“¿Tú eres mi amigo?”, interpeló Adrían a mi padre, luego de un gracioso, pero inconducente diálogo. Ante la respuesta afirmativa, Adrián volvió a atender al resto de los clientes del paladar, esos sencillos restoranes particulares permitidos por el régimen, no sin antes sentenciar: “entonces yo los llevo”. Así, se cortaba la discusión en torno a la vía más expedita de llegar a Varadero desde La Habana. Al otro día, tal como lo prometió, Adrián nos pasó a buscar a la hostal y nos llevó hasta el terminal donde podíamos ir al famoso balneario cubano, ahorrando unos cuantos pesos. Su ayuda fue a una hora altruista: 06:30 de la mañana.

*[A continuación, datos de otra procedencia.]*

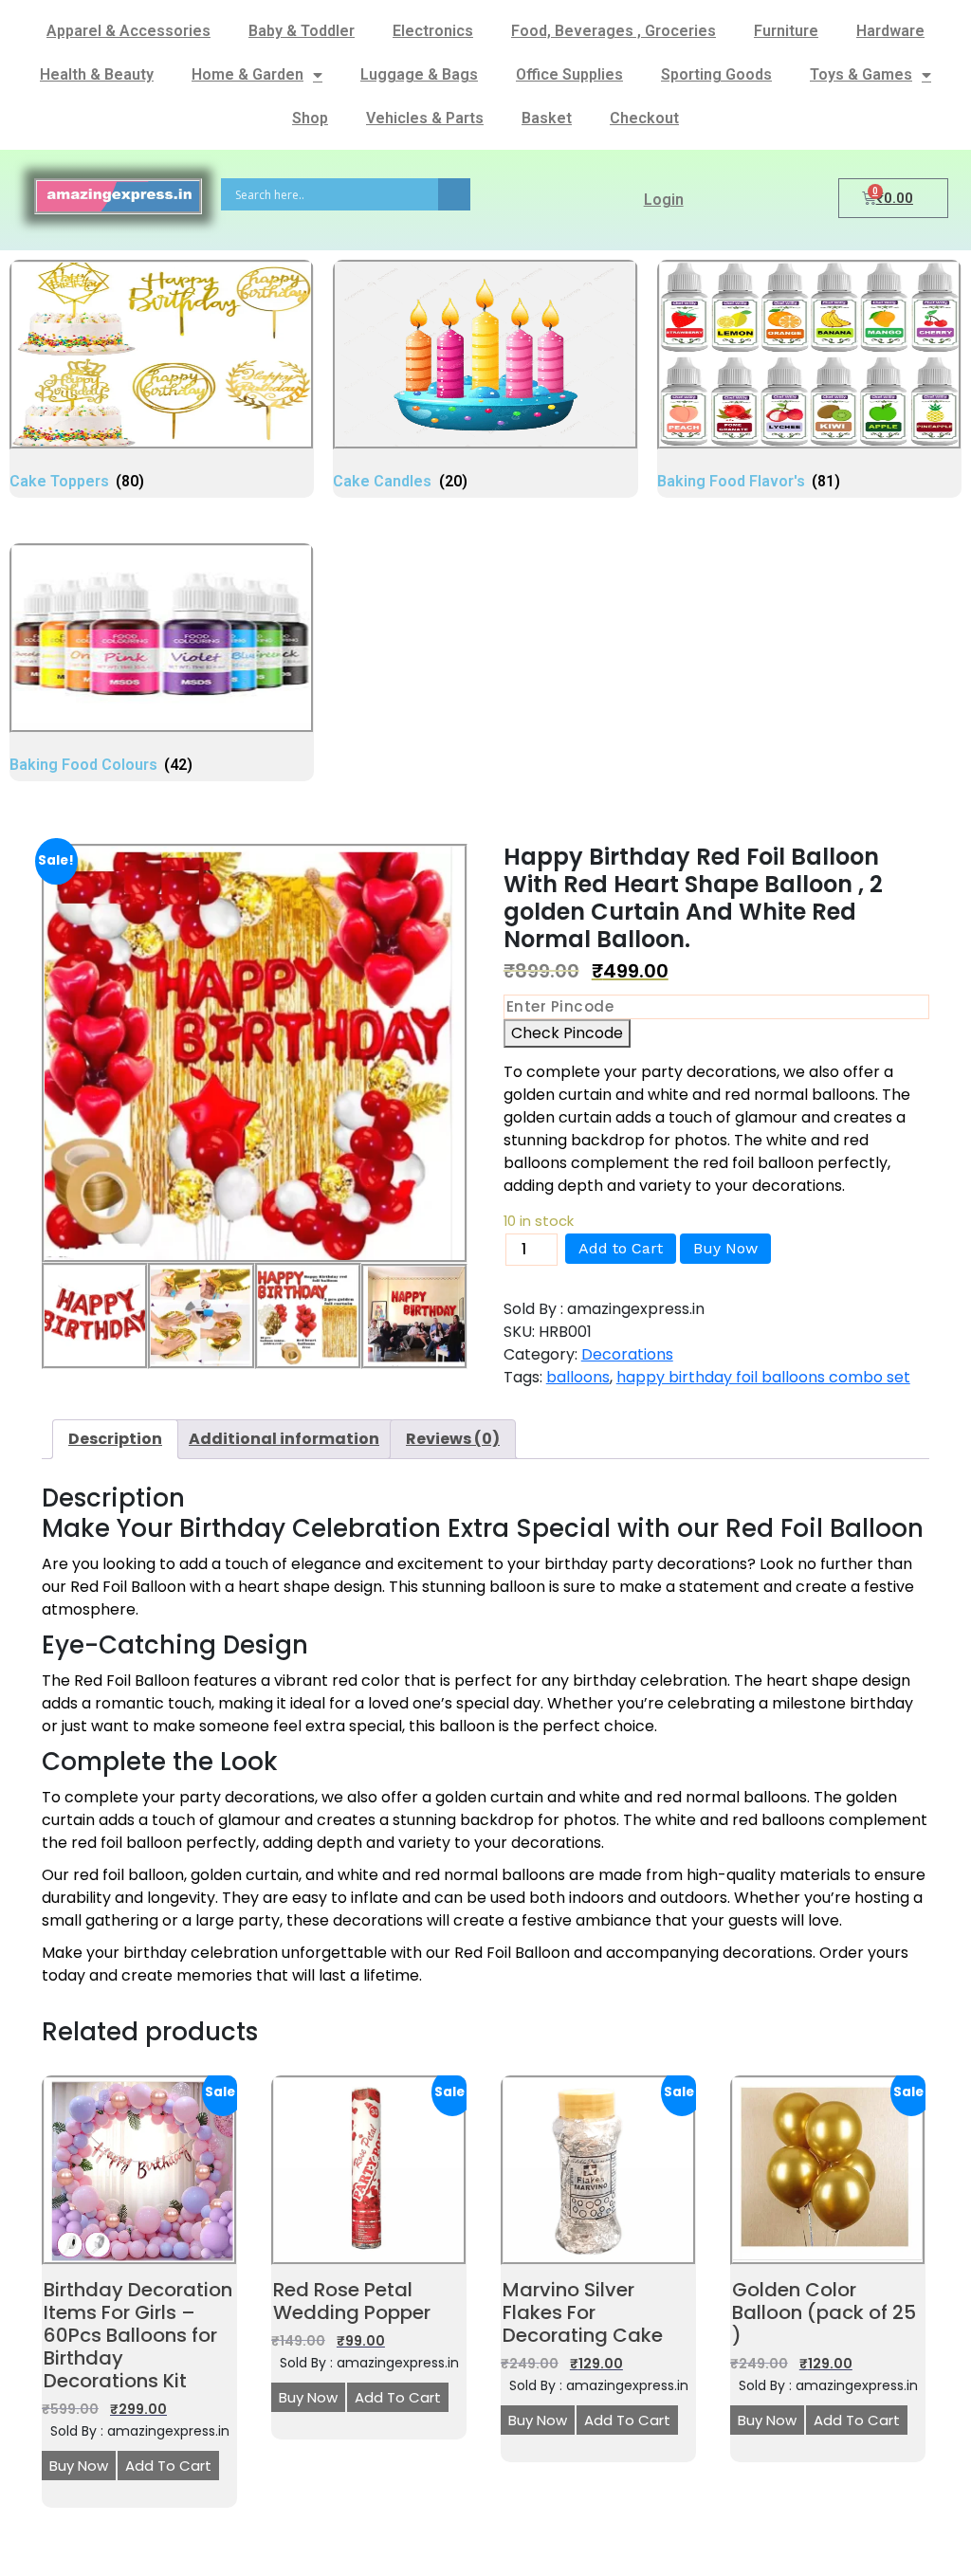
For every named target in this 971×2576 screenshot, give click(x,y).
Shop (310, 118)
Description (115, 1439)
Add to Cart (620, 1248)
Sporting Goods (716, 74)
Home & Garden (247, 74)
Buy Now (725, 1248)
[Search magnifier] (454, 194)
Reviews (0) (453, 1439)
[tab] (115, 1439)
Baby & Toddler (301, 31)
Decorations (627, 1354)
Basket (547, 118)
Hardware (890, 31)
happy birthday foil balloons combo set (763, 1377)
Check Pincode (567, 1033)
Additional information (284, 1439)
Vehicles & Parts (425, 118)
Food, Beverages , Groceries (613, 31)
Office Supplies (569, 74)
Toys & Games (861, 74)
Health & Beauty (97, 74)
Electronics (433, 31)
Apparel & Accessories (128, 31)
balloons (578, 1377)
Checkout (644, 118)
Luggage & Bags (419, 74)
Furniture (786, 31)
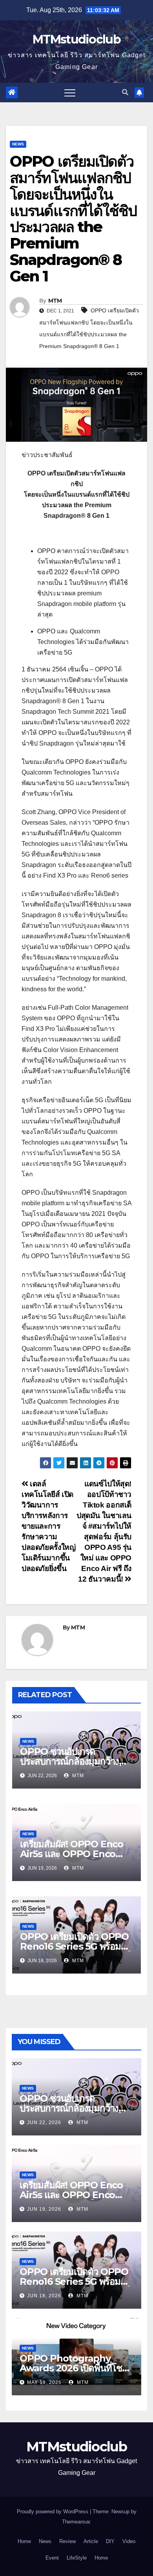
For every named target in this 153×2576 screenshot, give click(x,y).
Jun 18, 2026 (44, 2295)
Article (91, 2541)
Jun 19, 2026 (44, 2209)
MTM (55, 300)
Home (24, 2541)
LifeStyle (77, 2558)
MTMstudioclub (76, 39)
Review (67, 2541)
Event (52, 2558)
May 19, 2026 (44, 2382)
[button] (125, 92)
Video (128, 2541)
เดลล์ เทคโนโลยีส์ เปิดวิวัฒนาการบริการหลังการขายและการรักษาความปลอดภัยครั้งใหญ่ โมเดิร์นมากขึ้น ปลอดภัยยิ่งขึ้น (48, 1526)
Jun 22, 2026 (44, 2122)
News (18, 144)
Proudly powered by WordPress (53, 2511)
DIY (110, 2541)
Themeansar (76, 2522)
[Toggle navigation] (69, 92)
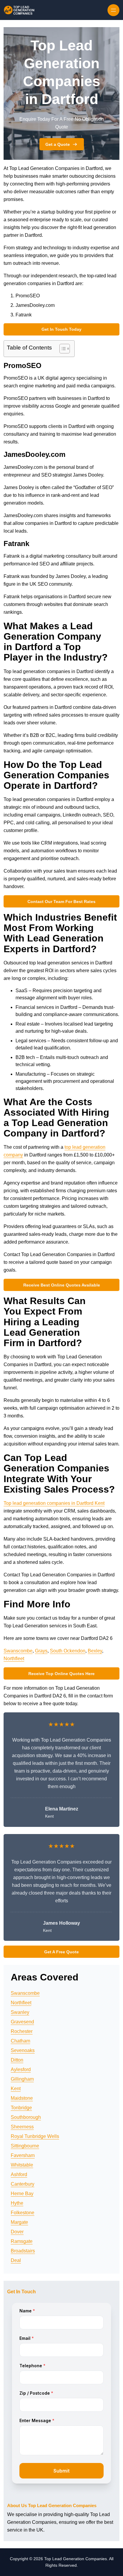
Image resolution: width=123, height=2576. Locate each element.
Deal (16, 2260)
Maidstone (22, 2098)
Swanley (20, 2012)
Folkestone (22, 2212)
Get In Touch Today (61, 329)
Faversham (23, 2155)
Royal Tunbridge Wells (35, 2136)
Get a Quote (57, 144)
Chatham (20, 2040)
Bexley (95, 1650)
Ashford (19, 2174)
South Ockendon (67, 1650)
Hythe (17, 2203)
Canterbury (22, 2184)
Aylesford (21, 2069)
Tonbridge (21, 2107)
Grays (41, 1650)
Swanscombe (18, 1650)
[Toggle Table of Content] (61, 349)
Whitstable (22, 2164)
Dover (17, 2231)
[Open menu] (113, 10)
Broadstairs (23, 2250)
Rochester (22, 2031)
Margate (19, 2222)
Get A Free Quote (61, 1951)
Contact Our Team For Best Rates (61, 901)
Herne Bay (22, 2193)
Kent (16, 2088)
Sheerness (22, 2126)
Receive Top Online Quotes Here (61, 1673)
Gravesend (22, 2021)
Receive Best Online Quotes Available (61, 1285)
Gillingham (22, 2079)
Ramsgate (22, 2241)
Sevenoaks (23, 2050)
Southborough (26, 2117)
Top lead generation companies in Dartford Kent (54, 1503)
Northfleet (14, 1658)
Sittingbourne (25, 2145)
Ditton (17, 2059)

Nuestra sorpresa no terminó ahí. Cuando quisimos retribuirle el favor con dinero, Adrián lo rechazó de forma tajante. “No, no, no. Olvidaeso. Chico, yo los ayudo porque los quiero mucho”, confesó.
Es altamente probable que historias como la anterior hayan sido experimentadas por todo aquel que haya visitado Cuba. Criados en la necesidad de vivir con lo justo, el pueblo cubano puede llegar a conmovedoras expresiones de generosidad. Como es el caso de Manuel, el señor que vende dulces en la Plaza de Armas de La Habana, quien le obsequió a mi padre un libro sobre la caída de Fulgencio Batista, así no más, simplemente por honrar una amistad surgida por más de 90 minutos de conversación. O como lo hiciera Miguelito, vocalista de una de las bandas del Café París de La Habana Vieja quien, luego de pasarnos casi una noche entera cantando en el Malecón, nos invitó a mi y a mis padres a almorzar en su casa. Dada la vida modesta en la isla, que un cubano invite a su hogar no es otra cosa que una expresión de alta nobleza.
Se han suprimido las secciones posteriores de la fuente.